* _Source text_:
One of the oldest change management models — maps, I call them — comes from Kurt Lewin. It has stood the test of time because this map is simple, yet powerful. Here’s a video from my Leader’s Map Room.
Lewin’s Map
When people say, “I just don’t know what is normal anymore,” and they keep on saying that over time, yes, they are incompetent, but maybe we have made them that way. And we keep them that way. Just when they are just about to discover the new normal, we come along with our next wave of change.
Maybe when we keep changing things, we keep people in incompetence. They never have the opportunity to gain mastery.
It’s the refreeze of the Lewin Map, that is crucial. If we keep people from entering their own refreeze stage, it’s as if we are keeping them in liquid incompetence, a very uncomfortable place to live and work.
Earlier this month I had the opportunity to interview a couple of my clients from the British Antarctic Survey: Linda Capper, who is the Head of Communications, and Andy Jeffries, the Programme Manager for the new polar research vessel, the RRS Sir David Attenborough. I was honoured to be invited to the launch of the new boat last month in Birkenhead.
Following that launch, Linda and Andy agreed to be interviewed by me about this intriguing project. You can watch the full interview here:
Since recording this interview two things stand out for me:
This project is already very successful. At 30:35, Andy talks about how the project is not only successful but is one of the highest-rated in the UK Government’s top 200 major projects; and
A lot of what was said is contrary to common thinking, both about our planet and about how to manage substantial marine engineering projects like this one. In fact, Linda and Andy knock a lot of conventional wisdom on its head.
Let’s look at some of the conventional beliefs that Linda and Andy take issue with, in the course of this interview.
“Antarctica is so remote that it has nothing much to do with us.”
Nothing could be further from the truth. As Linda explained [04:00], through the work of the British Antarctic Survey (BAS) and polar research by other nations, it became clear that we are more connected with the continent of Antarctica and the Southern Ocean than many of us realise. Sir David Attenborough himself said at the launch, “What happens down there, affects us up here. And what we do here, affects what happens down there.”
Working with the National Environment Research Council (NERC) and BAS over the last four years, I am convinced that this kind of research is critical for our own and future generations on this planet.
“Reducing your fleet by half is downsizing.”
[05:33] Linda explained this difficult decision. Currently, BAS operates two vessels, with one planned for decommissioning next year. BAS could have replaced like for like, but ultimately the preferred solution, a larger more powerful ship, which allows experiments on board among other things, leads to better science.
As Andy later pointed out, a reduction in the operational budget of running two ships, means more resources for important science. And, after all, science is the mission of BAS, isn’t it?
Sometimes we can be so focused on a part of the organisation’s problems – in this case, resilience – that we can overlook a simpler, more powerful solution.
The decision still means trade-offs for some stakeholders that they were unhappy about at first. But now everyone is much more aligned with making the new vessel an outstanding success.
Sometimes we can be so focused on part of the problem that we can overlook simpler, more powerful solutions.
“You can only have one customer on a project.”
I’ve heard this statement made in project management training courses. When it comes to decision-making on a project, people say, “Anything with two heads is a monster.” This statement is true when it comes to making a decision and giving clear direction. But governance – the organisation of roles and decision-making – while it should adequately represent the customer, is not the customer. Andy [09:20] began by saying he had two major customers, and later Linda argued there were several others.

* _Written tasks_:
• 1. Reproduce word for word the part of the post starting at "Earlier this month" and ending at "month in Birkenhead.".
• 2. Answer these questions from the post:
(a) Who does the post say one of the oldest change management models comes from?
(b) Where was the new boat launched?
(c) What role does Andy Jeffries hold?
• 3. For each statement, say whether the post agrees, and quote the words from the post that decide it:
(a) BAS currently operates three vessels.
(b) The writer has worked with NERC and BAS over the last four years.
(c) Andy said he had only one major customer.

* _Stored rows_:
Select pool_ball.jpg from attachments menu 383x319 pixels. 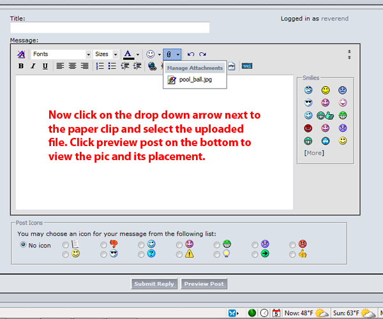click(x=195, y=80)

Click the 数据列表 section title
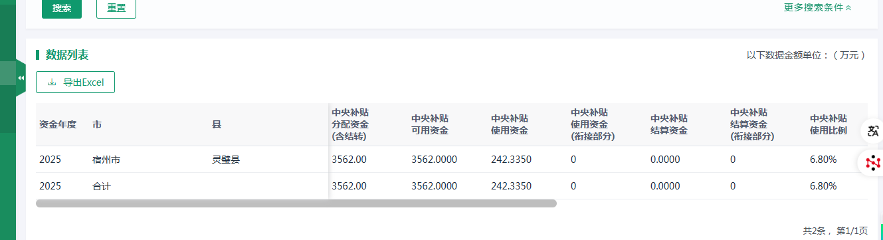pyautogui.click(x=67, y=55)
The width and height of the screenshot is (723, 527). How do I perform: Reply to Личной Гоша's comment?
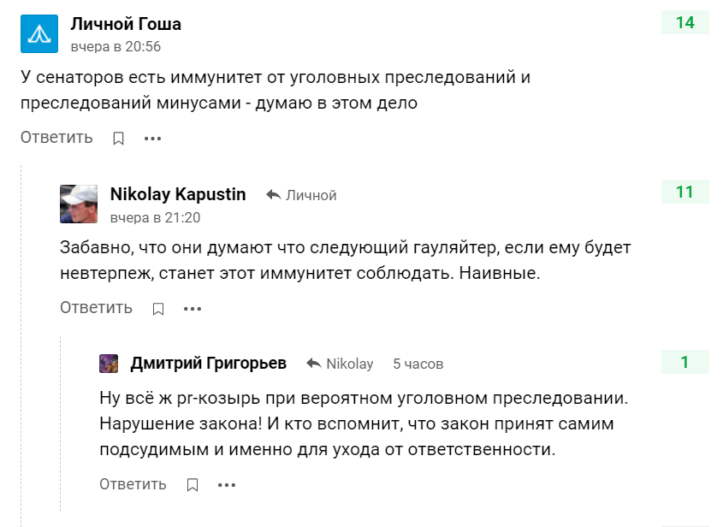pos(56,138)
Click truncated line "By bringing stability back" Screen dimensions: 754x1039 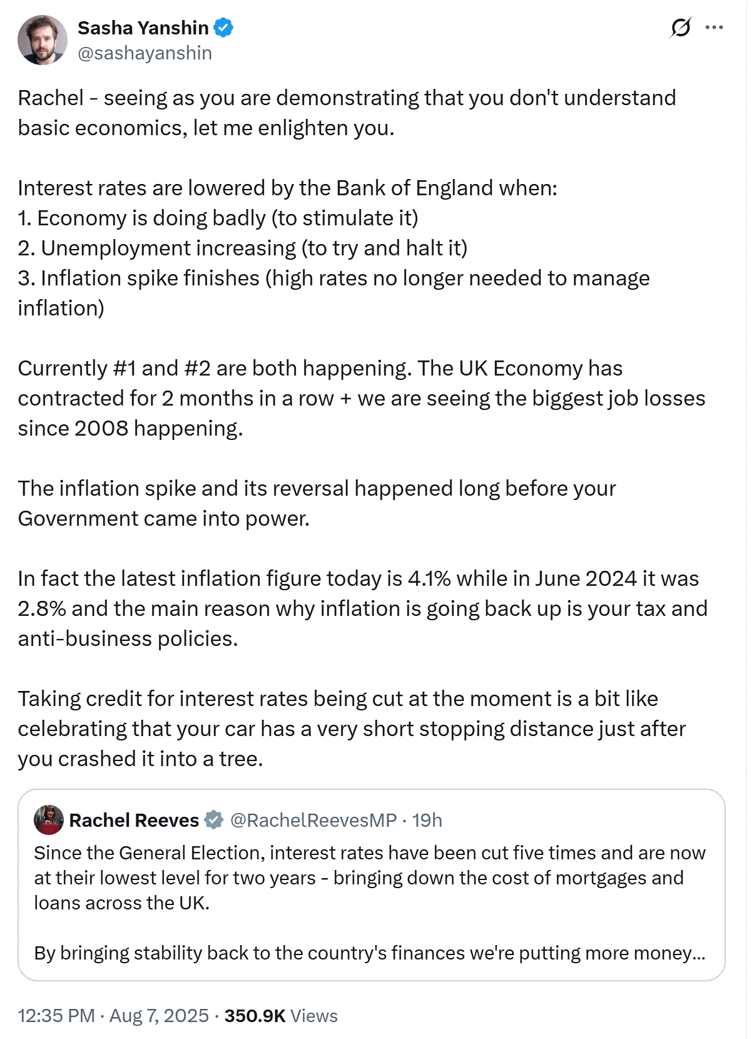click(x=369, y=953)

* _Exercise responses_:
• 1.
Earlier this month I had the opportunity to interview a couple of my clients from the British Antarctic Survey: Linda Capper, who is the Head of Communications, and Andy Jeffries, the Programme Manager for the new polar research vessel, the RRS Sir David Attenborough. I was honoured to be invited to the launch of the new boat last month in Birkenhead.

• 2.
(a) Kurt Lewin.
(b) Birkenhead.
(c) He is the Programme Manager for the new polar research vessel, the RRS Sir David Attenborough.

• 3.
(a) No: "Currently, BAS operates two vessels, with one planned for decommissioning next year."
(b) Yes: "Working with the National Environment Research Council (NERC) and BAS over the last four years"
(c) No: "Andy [09:20] began by saying he had two major customers"